> What you need to do
Check every line of the records below for the string "Velas" and copy the ones that have it.

[Stored data entries]
[Start of section]
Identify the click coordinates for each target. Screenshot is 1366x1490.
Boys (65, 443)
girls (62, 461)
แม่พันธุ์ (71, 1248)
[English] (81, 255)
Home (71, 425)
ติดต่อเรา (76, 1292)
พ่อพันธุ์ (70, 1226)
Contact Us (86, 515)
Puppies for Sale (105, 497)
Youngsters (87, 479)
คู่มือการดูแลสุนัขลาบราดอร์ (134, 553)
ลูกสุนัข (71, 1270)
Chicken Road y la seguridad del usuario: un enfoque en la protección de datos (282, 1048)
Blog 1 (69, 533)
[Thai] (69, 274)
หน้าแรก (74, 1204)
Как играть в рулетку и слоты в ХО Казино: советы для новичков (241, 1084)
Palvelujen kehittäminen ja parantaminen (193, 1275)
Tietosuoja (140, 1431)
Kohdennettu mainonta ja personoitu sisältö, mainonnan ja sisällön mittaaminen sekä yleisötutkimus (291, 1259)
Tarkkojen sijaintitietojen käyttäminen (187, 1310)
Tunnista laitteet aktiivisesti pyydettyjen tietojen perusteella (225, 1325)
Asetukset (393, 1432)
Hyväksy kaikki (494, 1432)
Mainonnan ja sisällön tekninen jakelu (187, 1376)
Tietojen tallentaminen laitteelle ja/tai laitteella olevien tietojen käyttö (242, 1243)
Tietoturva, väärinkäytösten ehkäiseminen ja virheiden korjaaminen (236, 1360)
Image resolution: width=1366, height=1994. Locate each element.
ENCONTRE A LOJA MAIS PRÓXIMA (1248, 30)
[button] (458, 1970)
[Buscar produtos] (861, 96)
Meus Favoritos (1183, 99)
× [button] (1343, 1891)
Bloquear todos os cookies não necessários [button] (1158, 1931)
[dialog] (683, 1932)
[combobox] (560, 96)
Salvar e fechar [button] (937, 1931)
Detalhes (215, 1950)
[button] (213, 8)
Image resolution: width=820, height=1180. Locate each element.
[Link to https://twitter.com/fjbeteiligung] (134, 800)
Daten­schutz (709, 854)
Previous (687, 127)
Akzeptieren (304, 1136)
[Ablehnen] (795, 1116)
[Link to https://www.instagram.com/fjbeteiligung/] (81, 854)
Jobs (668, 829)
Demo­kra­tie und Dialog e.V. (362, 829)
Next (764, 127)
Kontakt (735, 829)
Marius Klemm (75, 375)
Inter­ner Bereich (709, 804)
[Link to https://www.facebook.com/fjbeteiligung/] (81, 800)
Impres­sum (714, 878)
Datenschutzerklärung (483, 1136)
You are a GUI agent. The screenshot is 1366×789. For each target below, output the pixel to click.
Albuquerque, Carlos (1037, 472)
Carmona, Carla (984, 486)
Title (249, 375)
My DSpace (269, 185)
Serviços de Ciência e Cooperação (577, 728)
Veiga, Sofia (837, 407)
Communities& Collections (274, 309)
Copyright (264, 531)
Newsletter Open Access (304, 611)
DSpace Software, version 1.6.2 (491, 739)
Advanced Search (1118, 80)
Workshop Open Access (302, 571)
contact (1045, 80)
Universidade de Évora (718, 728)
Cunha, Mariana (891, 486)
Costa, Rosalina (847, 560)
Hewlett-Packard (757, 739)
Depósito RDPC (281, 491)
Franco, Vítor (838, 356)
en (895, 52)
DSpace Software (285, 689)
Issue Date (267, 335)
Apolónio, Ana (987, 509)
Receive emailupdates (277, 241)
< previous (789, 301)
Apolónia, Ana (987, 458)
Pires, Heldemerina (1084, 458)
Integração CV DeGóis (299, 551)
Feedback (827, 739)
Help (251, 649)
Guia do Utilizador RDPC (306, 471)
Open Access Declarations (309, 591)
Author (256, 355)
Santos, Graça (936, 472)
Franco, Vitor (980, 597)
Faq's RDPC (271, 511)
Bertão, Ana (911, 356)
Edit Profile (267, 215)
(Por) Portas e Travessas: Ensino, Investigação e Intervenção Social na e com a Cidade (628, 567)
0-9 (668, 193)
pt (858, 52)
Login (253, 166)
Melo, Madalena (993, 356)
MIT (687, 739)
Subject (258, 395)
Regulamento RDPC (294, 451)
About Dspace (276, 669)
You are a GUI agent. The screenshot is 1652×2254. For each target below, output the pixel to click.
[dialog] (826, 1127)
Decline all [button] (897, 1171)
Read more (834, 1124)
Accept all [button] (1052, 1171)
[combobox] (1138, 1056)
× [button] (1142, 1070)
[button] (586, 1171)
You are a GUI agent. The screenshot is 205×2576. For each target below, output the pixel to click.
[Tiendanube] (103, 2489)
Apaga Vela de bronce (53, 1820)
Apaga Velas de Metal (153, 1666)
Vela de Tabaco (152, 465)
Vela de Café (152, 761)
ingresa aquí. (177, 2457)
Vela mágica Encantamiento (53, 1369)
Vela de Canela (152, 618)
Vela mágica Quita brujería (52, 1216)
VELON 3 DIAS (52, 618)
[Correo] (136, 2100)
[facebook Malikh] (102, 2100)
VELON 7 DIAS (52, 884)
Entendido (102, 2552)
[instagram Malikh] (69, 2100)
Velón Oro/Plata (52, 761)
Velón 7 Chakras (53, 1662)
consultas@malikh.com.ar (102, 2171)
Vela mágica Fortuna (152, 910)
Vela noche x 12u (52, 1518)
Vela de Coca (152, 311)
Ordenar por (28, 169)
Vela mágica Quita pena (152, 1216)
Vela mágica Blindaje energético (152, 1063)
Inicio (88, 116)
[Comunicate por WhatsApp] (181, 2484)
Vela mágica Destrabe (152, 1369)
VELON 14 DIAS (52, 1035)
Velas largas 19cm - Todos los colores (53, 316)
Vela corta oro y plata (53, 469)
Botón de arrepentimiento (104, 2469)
[End of section]
> Task response
Apaga Velas de Metal (153, 1666)
Velas largas 19cm - Todos los colores (53, 316)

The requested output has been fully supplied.